Count and Say
The count-and-say sequence is the sequence of integers beginning as follows:
1, 11, 21, 1211, 111221, ...
1 is read off as "one 1" or 11.
11 is read off as "two 1s" or 21.
21 is read off as "one 2, then one 1" or 1211.
Given an integer n, generate the nth sequence.
Note: The sequence of integers will be represented as a string.
这个是facebook的面试题,题目不好理解。
这样说会比较清楚:
其实就是一个数列n=1的时候数列为1; n=2,数列为11,n=3数列为21;n=4数列为1211;n=5数列是111221
n=2的时候数数列1有什么数字; n=3的时候数数列2有什么数字; n=4的时候数数列3有什么数字……

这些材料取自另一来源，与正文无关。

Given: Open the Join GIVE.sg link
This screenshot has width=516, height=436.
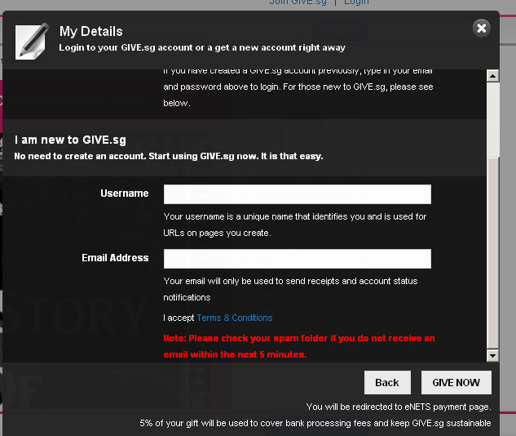Looking at the screenshot, I should [x=298, y=2].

我的解法,利用两个临时string,数一个string存入另外一个,如此反复。
和leetcode上的一个算法差不多,时间复杂度应该是一样的。
不过运行时间却是快上差不多一倍,具体原因其实我也不清楚了。
class Solution {
public:
string countAndSay(int n)
{
if (n == 0) return "";
string str = "1";
for (int i = 1; i < n; i++)
{
char ch = '0';
string str2 = "";
int counting = 0;
for (int j = 0; j < str.length(); j++)
{
if (str[j] == ch) counting++;
else
{
if (counting > 0)
str2 = str2 + char(counting + '0') +ch;
counting = 1;
ch = str[j];
}
}
str2 = str2 + char(counting + '0') +ch;
str = str2;
}
return str;
}
};
下面是leetcode上比较不错的算法:
http://discuss.leetcode.com/questions/217/count-and-say
class Solution {
public:
string getNext(string &s)
{
if(s == "") return "1";
string temp = "";
for(int i = 0; i < s.size(); i++) {
int cnt = 1;
while(i+1 < s.size() && s[i] == s[i+1]) {
i++;
cnt++;
}
stringstream ss;
ss << cnt;
temp += ss.str();
temp += s[i];
}
return temp;
}
string countAndSay(int n)
{
string s = "";
if(n == 0) return s;
for(int i = 0; i < n; i++) {
s = getNext(s);
}
return s;
}
};